The Infamous Mormon Car Dealer Argument: A Response

Posted: October 4, 2015 in Fred Anson, Mormon Culture, Mormon Studies

by Fred W. Anson
In the response to the infamous Mormon, “if you want to know about Fords, then you don’t ask a Chevrolet dealer,” argument I offer the following:

The callow chestnut of Mormonism that says if you want to know about Fords, then you don’t ask a Chevrolet dealer, and if you want to know about Mormonism, then don’t ask a non-Mormon, is both wrong and lacks critical judgment. Groups like Consumer Reports prove their maxim false. Some of the best information comes from outside investigation (like Ford’s exploding Pinto gas tank), which outside information can be life-saving.
— Kurt Van Gorden, (as cited in “The Mormon Mirage” by Latayne Scott, p.19)

The promise.

The Ford dealer’s version of the truth.

The Ford Pinto fuel tank controversy is really old news now but at the time it was a hot topic – I know I was 17-years old at the time and remember it well. It was common knowledge at the time that Ford and Ford dealers were mum about the problem and would deny it outright if customers asked about it. From the Wikipedia article on the subject:

Controversy followed the Pinto after 1977 allegations that the Pinto’s structural design allowed its fuel tank filler neck to break off and the fuel tank to be punctured in a rear-end collision, resulting in deadly fires from spilled fuel.
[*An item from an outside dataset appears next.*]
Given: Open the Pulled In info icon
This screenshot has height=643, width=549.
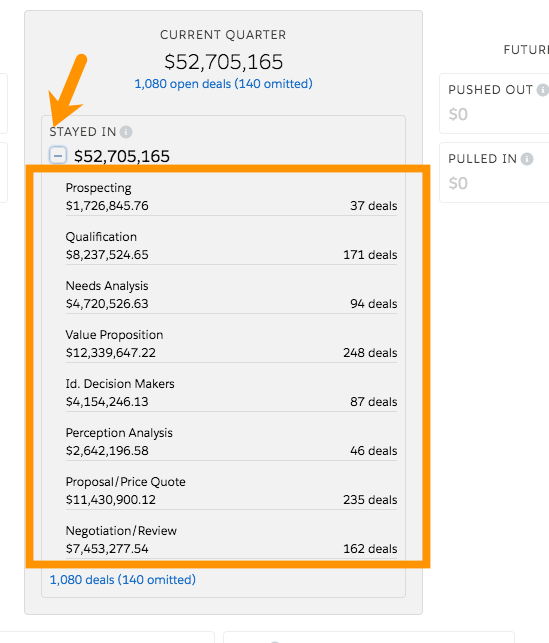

Critics alleged that the vehicle’s lack of reinforcing structure between the rear panel and the fuel tank meant the tank would be pushed forward and punctured by the protruding bolts of the differential — making the car less safe than its contemporaries.

According to a 1977 Mother Jones article by Mark Dowie, Ford allegedly was aware of the design flaw, refused to pay for a redesign, and decided it would be cheaper to pay off possible lawsuits. The magazine obtained a cost-benefit analysis that it said Ford had used to compare the cost of repairs (Ford estimated the cost to be $11 per car) against the cost of settlements for deaths, injuries, and vehicle burnouts . The document became known as the Ford Pinto Memo.
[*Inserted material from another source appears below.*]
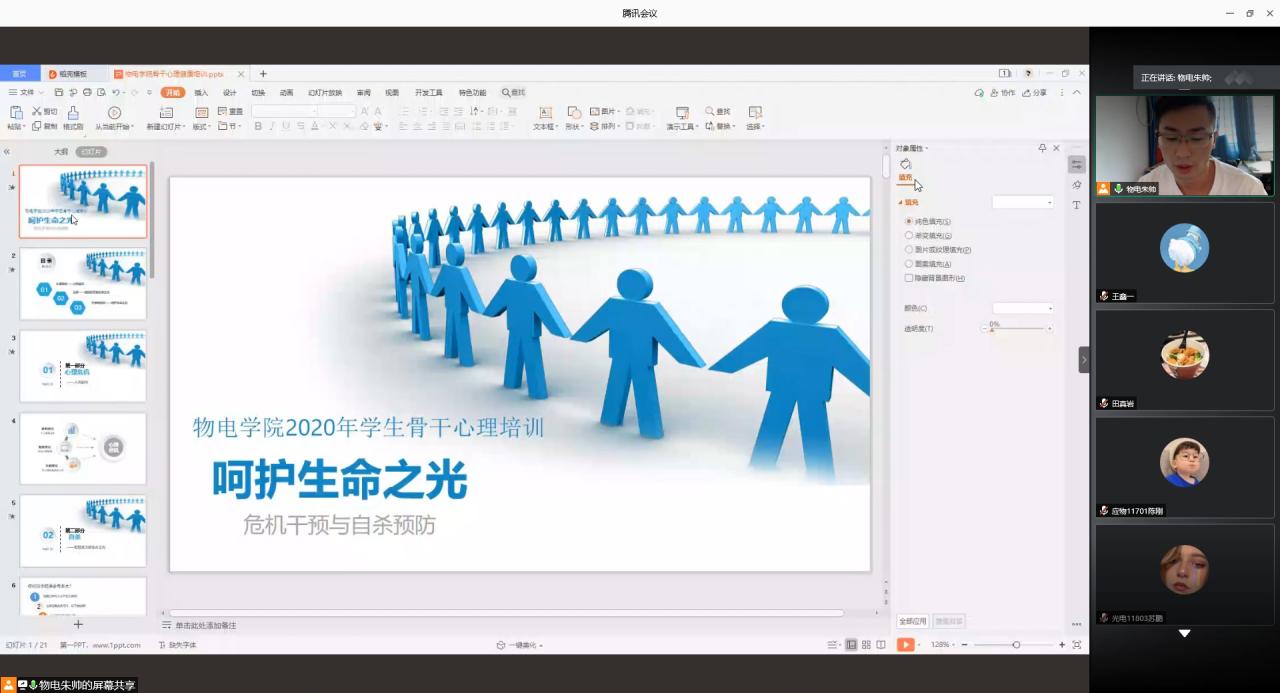
Task: Pin the Object Properties panel
Action: (1042, 148)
An example of a Pinto rear-end accident that led to a lawsuit was the 1972 accident resulted in the court case Grimshaw v. Ford Motor Co., in which the California Court of Appeal for the Fourth Appellate District upheld compensatory damages of $2.5 million and punitive damages of $3.5 million against Ford, partially because Ford had been aware of the design defects before production but had decided against changing the design.

The reality.

The Chevrolet dealer’s version of the truth. (click to see video of a Ford Pinto crash test)

The National Highway Traffic Safety Administration (NHTSA) ultimately directed Ford to recall the Pinto. Initially, the NHTSA did not feel there was sufficient evidence to demand a recall due to incidents of fire. 27 deaths were attributed to Pinto fires (the same number of deaths attributed to a Pinto transmission problem) and in 1974 the NHTSA ruled that the Pinto had no “recallable” problem.

In 1978, Ford initiated a recall providing a plastic protective shield to be dealer-installed between the fuel tank and the differential bolts, another to deflect contact with the right-rear shock absorber, and a new fuel-tank filler neck that extended deeper into the tank and was more resistant to breaking off in a rear-end collision.
(“Ford Pinto Fuel Tank Controversy” Wikipedia article) 

The bottom line is this if you want to know about anything you need to consult outside sources as well as inside sources. And absolutely the best sources are former insiders that are now outsiders. That’s because they know the inside secrets and will share rather than hide them. That’s why in my article, “The Problem of the Mormon Tank (Revisited)”  I stressed this key point:

Internal evidence that hasn’t been validated against external evidence can’t be completely trusted!

And what’s true of cars is true of churches too: If you’re going to make a decision where the stakes are high you would be wise to take your time, talk to insiders, outsiders, and former insiders – consider as much evidence as possible. The wise person always gathers facts and does their research before they make any major decision. And in the case of the Ford Pinto, it looks like this lady would have been a good source of information!

I'm Explosive

The Consumer Reports version of the truth.

Comments
  1. Ron Den Boer says:

    If I wanted to buy a Chevy a Ford dealer would give me the cons and vice versa from Chevy dealer If you check the dealership only you’re going to get a hyperbole of what’s good and nothing bad . So the Mormon advice is destructive for finding the TRUTH which Mormons fear and want to hide the truth about Mormonism .

    Like

  2. I love this application and exploration of Van Gorden’s wisdom!